▶ YOUR GOAL
Print exactly those lines that run from the beginning of the data to the line bearing "Expand Internet Protocol Version 6 plus icon", inclusive.

▶ DATA LISTING
┌──
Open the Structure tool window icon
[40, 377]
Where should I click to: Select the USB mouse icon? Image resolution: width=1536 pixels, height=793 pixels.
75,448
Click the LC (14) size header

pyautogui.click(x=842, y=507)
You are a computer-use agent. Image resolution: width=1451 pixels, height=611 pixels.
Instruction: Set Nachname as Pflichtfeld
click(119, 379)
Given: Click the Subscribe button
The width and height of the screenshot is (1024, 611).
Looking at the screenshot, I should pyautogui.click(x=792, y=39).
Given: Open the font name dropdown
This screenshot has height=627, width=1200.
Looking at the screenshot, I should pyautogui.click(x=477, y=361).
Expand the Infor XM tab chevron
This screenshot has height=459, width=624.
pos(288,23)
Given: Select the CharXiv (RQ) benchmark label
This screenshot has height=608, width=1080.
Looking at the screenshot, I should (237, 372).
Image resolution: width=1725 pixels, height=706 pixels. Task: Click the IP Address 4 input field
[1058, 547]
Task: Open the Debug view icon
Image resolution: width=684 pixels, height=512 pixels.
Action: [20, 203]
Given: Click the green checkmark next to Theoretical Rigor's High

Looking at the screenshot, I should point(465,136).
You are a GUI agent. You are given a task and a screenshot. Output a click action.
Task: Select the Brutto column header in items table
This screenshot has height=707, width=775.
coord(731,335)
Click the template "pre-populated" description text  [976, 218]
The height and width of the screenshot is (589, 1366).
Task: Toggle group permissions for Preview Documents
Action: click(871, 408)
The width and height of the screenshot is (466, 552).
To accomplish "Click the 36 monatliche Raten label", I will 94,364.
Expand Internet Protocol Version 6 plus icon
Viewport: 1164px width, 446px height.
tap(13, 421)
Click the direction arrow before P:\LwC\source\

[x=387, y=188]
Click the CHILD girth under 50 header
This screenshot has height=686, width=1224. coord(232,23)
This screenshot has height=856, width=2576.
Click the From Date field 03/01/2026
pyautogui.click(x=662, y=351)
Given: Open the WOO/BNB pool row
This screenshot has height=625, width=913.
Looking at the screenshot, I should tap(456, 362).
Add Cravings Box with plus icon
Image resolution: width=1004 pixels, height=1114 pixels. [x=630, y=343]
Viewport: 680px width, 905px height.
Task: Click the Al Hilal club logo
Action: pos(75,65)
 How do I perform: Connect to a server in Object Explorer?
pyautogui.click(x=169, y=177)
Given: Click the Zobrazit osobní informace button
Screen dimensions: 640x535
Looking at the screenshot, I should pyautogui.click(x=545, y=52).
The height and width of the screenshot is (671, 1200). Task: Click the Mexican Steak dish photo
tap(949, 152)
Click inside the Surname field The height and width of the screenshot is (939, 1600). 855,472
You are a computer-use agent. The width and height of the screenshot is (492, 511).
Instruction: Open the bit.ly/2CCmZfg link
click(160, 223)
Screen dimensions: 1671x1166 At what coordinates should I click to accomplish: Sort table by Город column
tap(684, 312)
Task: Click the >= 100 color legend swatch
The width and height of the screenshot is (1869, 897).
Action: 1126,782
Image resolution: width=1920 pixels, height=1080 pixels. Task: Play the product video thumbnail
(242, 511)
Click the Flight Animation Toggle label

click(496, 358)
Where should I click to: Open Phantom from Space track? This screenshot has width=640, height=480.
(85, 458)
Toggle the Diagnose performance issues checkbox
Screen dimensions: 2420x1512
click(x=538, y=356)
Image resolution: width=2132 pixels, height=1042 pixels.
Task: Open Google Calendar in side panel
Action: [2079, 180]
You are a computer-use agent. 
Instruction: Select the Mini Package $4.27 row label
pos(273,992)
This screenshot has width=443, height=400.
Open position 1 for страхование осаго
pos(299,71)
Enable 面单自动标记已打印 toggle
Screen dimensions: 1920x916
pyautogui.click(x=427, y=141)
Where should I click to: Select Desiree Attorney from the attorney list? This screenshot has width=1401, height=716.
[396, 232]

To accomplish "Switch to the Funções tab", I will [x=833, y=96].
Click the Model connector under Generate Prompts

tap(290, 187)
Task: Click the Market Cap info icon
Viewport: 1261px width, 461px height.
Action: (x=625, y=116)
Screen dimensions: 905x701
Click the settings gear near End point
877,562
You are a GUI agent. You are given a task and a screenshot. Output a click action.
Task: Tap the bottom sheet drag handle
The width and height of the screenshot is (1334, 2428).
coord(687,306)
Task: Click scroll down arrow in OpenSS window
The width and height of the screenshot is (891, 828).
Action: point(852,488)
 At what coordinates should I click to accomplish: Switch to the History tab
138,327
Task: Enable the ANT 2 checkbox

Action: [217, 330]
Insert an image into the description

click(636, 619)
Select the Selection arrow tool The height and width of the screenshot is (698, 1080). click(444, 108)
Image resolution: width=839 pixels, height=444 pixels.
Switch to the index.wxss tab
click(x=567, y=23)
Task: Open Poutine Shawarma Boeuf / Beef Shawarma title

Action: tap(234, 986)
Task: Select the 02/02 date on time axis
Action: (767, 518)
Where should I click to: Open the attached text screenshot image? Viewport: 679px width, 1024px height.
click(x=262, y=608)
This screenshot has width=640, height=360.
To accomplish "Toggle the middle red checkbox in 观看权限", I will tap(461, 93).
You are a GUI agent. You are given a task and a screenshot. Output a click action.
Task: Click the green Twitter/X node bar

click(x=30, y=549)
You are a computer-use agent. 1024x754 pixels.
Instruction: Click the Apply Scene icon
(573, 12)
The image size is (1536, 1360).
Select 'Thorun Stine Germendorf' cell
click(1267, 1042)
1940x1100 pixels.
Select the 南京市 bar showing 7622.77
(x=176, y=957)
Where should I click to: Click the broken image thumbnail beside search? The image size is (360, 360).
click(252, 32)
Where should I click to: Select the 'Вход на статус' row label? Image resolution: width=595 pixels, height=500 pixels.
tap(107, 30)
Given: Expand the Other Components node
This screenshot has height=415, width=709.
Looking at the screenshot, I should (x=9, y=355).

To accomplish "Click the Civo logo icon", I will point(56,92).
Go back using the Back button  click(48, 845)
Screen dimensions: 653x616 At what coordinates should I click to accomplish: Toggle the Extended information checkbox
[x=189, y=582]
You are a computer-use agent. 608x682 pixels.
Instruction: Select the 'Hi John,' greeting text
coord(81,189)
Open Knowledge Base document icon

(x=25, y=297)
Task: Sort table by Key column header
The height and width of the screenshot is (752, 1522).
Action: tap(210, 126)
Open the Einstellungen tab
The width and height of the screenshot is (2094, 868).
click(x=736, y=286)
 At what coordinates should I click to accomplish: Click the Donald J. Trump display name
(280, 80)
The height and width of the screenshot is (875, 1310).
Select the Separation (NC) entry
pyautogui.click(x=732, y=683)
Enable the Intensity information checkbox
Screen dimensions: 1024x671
└──
▶ SOLUTION TO THIS TASK
Open the Structure tool window icon
[40, 377]
Where should I click to: Select the USB mouse icon? Image resolution: width=1536 pixels, height=793 pixels.
75,448
Click the LC (14) size header

pyautogui.click(x=842, y=507)
You are a computer-use agent. Image resolution: width=1451 pixels, height=611 pixels.
Instruction: Set Nachname as Pflichtfeld
click(119, 379)
Given: Click the Subscribe button
The width and height of the screenshot is (1024, 611).
Looking at the screenshot, I should pyautogui.click(x=792, y=39).
Given: Open the font name dropdown
This screenshot has height=627, width=1200.
Looking at the screenshot, I should pyautogui.click(x=477, y=361).
Expand the Infor XM tab chevron
This screenshot has height=459, width=624.
pos(288,23)
Given: Select the CharXiv (RQ) benchmark label
This screenshot has height=608, width=1080.
Looking at the screenshot, I should (237, 372).
Image resolution: width=1725 pixels, height=706 pixels. Task: Click the IP Address 4 input field
[1058, 547]
Task: Open the Debug view icon
Image resolution: width=684 pixels, height=512 pixels.
Action: [20, 203]
Given: Click the green checkmark next to Theoretical Rigor's High

Looking at the screenshot, I should point(465,136).
You are a GUI agent. You are given a task and a screenshot. Output a click action.
Task: Select the Brutto column header in items table
This screenshot has height=707, width=775.
coord(731,335)
Click the template "pre-populated" description text  [976, 218]
The height and width of the screenshot is (589, 1366).
Task: Toggle group permissions for Preview Documents
Action: click(871, 408)
The width and height of the screenshot is (466, 552).
To accomplish "Click the 36 monatliche Raten label", I will 94,364.
Expand Internet Protocol Version 6 plus icon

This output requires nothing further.